▸ TESTO FORNITO:
· · · ·

Angel Rodríguez Luño

 

1. Stravolgimento del matrimonio

Con la legge 13/2005, del 1 luglio, il parlamento spagnolo ha introdotto una profonda riforma del matrimonio. I mezzi di comunicazione italiani ne hanno dato ampio risalto, parlando generalmente di una legge che rende possibile il matrimonio tra omosessuali. Così è stata recepita la motivazione adotta dall’attuale governo spagnolo, che è stato molto abile sia nel presentare la riforma come ispirata dal imperativo etico della non discriminazione, sia nel qualificare quanti non la condividiamo come crudeli oppressori di un gruppo di cittadini innocenti.

In realtà la legge 13/2005 non parla per niente degli omosessuali. Essa modifica l’Art. 44 del codice civile spagnolo. Prima della riforma esso diceva: «L’uomo e la donna hanno diritto di contrarre matrimonio in conformità alla disposizioni di questo codice». Adesso è stato aggiunto un secondo comma: «Il matrimonio avrà gli stessi requisiti e gli stessi effetti quando entrambi i coniugi siano dello stesso sesso». La legge introduce di seguito piccole modifiche linguistiche in alcuni articoli del codice civile e della legge del 8 giugno 1957 sul registro civile: dove si leggeva “uomo” e “don­na”, “marito” e “moglie”, “sposo e sposa”, “padre” e “madre” ecc., adesso si parla di “coniugi”, “consorti” o “progenitori”. Con l’entrata in vigore di questa legge, l’espressioni “coniugi” e “consorti” hanno nel ordinamento giuridico spagnolo il significato di persona sposata con un’altra, indipendentemente che esse siano dello stesso o di diverso sesso.

· · · ·

▸ ELENCO DEI COMPITI:
a. Duplica per intero il testo sulla riforma del matrimonio in Spagna, senza cambiare nulla.
b. Per favore, formatta come tabella Markdown tutte le righe della raccolta, con le colonne "Numero" e "Riga", e tralascia quelle vuote.

Righe da una raccolta:

· · · ·

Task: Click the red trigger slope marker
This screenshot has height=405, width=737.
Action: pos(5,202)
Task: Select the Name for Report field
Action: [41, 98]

· · · ·

▸ SOLUZIONI DELL'ESERCIZIO:
a.
Angel Rodríguez Luño

 

1. Stravolgimento del matrimonio

Con la legge 13/2005, del 1 luglio, il parlamento spagnolo ha introdotto una profonda riforma del matrimonio. I mezzi di comunicazione italiani ne hanno dato ampio risalto, parlando generalmente di una legge che rende possibile il matrimonio tra omosessuali. Così è stata recepita la motivazione adotta dall’attuale governo spagnolo, che è stato molto abile sia nel presentare la riforma come ispirata dal imperativo etico della non discriminazione, sia nel qualificare quanti non la condividiamo come crudeli oppressori di un gruppo di cittadini innocenti.

In realtà la legge 13/2005 non parla per niente degli omosessuali. Essa modifica l’Art. 44 del codice civile spagnolo. Prima della riforma esso diceva: «L’uomo e la donna hanno diritto di contrarre matrimonio in conformità alla disposizioni di questo codice». Adesso è stato aggiunto un secondo comma: «Il matrimonio avrà gli stessi requisiti e gli stessi effetti quando entrambi i coniugi siano dello stesso sesso». La legge introduce di seguito piccole modifiche linguistiche in alcuni articoli del codice civile e della legge del 8 giugno 1957 sul registro civile: dove si leggeva “uomo” e “don­na”, “marito” e “moglie”, “sposo e sposa”, “padre” e “madre” ecc., adesso si parla di “coniugi”, “consorti” o “progenitori”. Con l’entrata in vigore di questa legge, l’espressioni “coniugi” e “consorti” hanno nel ordinamento giuridico spagnolo il significato di persona sposata con un’altra, indipendentemente che esse siano dello stesso o di diverso sesso.

b.
| Numero | Riga |
|---|---|
| 1 | Task: Click the red trigger slope marker |
| 2 | This screenshot has height=405, width=737. |
| 3 | Action: pos(5,202) |
| 4 | Task: Select the Name for Report field |
| 5 | Action: [41, 98] |